During the pre-screening stage, you can incorporate high-level investigation as to which firms are providing your target customer with problem solutions. As we have discussed in previous posts, you should be listing all the assumptions you have about your customer and the experience they are having with a certain problem and its solution. As part of this process, you should assume that there are solutions out in the market. The first step is to discover as many as you can through research on Internet and any early discussions you are having with your network. You will want to be armed with this list as you begin your customer discovery interviews, listening for which competing solutions are recognized, used, and purchased by your target customer.
What should this early competitor research look like at this pre-screen stage? We find it helpful to start with product or service level research. Begin with the most specific level of product offering and see what competitors are offering within the same segment, essentially the same product as you are considering. So if you are thinking about building a business that offers an organic milk beverage made from brazil nuts, are there any firms offering brazil nut milk? As a second level of analysis, you can look for competitors from a product category perspective, rivals that are offering organic milk products, in general. This list includes companies that offer organic cow milk, almond milk, and soymilk, as an example. From here, you can look for any competitive products that serve your target customers needs with similar attributes and features.
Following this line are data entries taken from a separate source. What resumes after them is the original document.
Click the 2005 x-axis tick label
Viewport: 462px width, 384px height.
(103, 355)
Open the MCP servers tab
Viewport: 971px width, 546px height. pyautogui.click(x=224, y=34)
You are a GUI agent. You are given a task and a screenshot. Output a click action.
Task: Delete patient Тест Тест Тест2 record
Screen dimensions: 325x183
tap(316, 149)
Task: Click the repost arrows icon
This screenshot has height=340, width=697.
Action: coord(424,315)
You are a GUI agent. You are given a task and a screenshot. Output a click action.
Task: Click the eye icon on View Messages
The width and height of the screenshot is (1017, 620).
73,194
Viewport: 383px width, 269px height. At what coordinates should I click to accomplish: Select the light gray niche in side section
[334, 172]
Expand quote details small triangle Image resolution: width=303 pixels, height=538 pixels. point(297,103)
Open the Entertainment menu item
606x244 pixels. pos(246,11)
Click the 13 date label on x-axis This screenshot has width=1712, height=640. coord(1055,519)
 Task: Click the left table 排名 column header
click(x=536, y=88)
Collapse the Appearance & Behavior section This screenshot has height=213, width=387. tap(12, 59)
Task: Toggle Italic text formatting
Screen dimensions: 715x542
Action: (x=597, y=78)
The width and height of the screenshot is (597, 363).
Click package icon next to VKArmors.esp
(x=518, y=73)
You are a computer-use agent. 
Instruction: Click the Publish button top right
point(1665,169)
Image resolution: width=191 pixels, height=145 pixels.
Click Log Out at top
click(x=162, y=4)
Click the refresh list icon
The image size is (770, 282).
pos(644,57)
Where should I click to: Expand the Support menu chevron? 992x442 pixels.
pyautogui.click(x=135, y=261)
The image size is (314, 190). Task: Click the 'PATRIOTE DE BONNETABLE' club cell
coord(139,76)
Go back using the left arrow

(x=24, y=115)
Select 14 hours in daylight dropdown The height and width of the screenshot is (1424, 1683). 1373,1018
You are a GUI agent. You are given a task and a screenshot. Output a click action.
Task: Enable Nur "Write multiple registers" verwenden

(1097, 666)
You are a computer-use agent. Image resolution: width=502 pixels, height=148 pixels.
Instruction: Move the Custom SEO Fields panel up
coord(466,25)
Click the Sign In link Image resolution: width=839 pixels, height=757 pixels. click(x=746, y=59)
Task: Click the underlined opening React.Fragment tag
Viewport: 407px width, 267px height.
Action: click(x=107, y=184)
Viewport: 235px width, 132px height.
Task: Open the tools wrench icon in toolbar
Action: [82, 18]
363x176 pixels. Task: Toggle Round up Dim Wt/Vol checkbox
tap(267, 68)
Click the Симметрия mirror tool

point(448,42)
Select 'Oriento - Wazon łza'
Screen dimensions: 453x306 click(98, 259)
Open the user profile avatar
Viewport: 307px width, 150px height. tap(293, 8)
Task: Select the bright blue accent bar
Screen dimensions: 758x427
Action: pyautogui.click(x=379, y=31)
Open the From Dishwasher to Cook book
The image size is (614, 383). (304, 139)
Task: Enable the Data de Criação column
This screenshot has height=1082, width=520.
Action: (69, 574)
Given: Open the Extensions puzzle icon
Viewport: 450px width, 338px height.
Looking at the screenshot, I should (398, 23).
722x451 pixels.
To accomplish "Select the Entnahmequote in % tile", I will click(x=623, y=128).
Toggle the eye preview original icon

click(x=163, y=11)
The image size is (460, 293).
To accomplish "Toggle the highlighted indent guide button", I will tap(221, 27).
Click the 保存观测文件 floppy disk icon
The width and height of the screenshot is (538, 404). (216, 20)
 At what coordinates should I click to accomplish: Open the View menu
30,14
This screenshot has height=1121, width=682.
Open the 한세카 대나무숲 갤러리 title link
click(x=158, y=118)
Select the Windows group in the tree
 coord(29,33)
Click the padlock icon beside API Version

In our example, this might include other healthy beverage alternatives, such as green tea drinks or vitamin infused water products.
At this stage, we suggest that you list all the competitors you can find that offer products from the above three categories, same product as your venture, within your product category, or offering products that fill customers’ needs more generically. For each competitor, list product name, brief description including features & attributes, and pricing information. Additionally, keep their website and other social media information readily available for future research and monitoring. We also like to categorize each competitor as either an established firm or new entrant. This designation will be helpful in developing your overall go-to-market strategy.
At the pre-screen stage, you do not have to overdo the research. You want to have insight into the current options that exist for your target customer prior to starting your customer discovery interviews and as you begin to develop your business model. Once you start to spend time with your target customers, you will be able to listen for their knowledge and experience with these products as they attempt to solve their problem. As you develop your business model, you will conduct a deeper dive into the competitive landscape.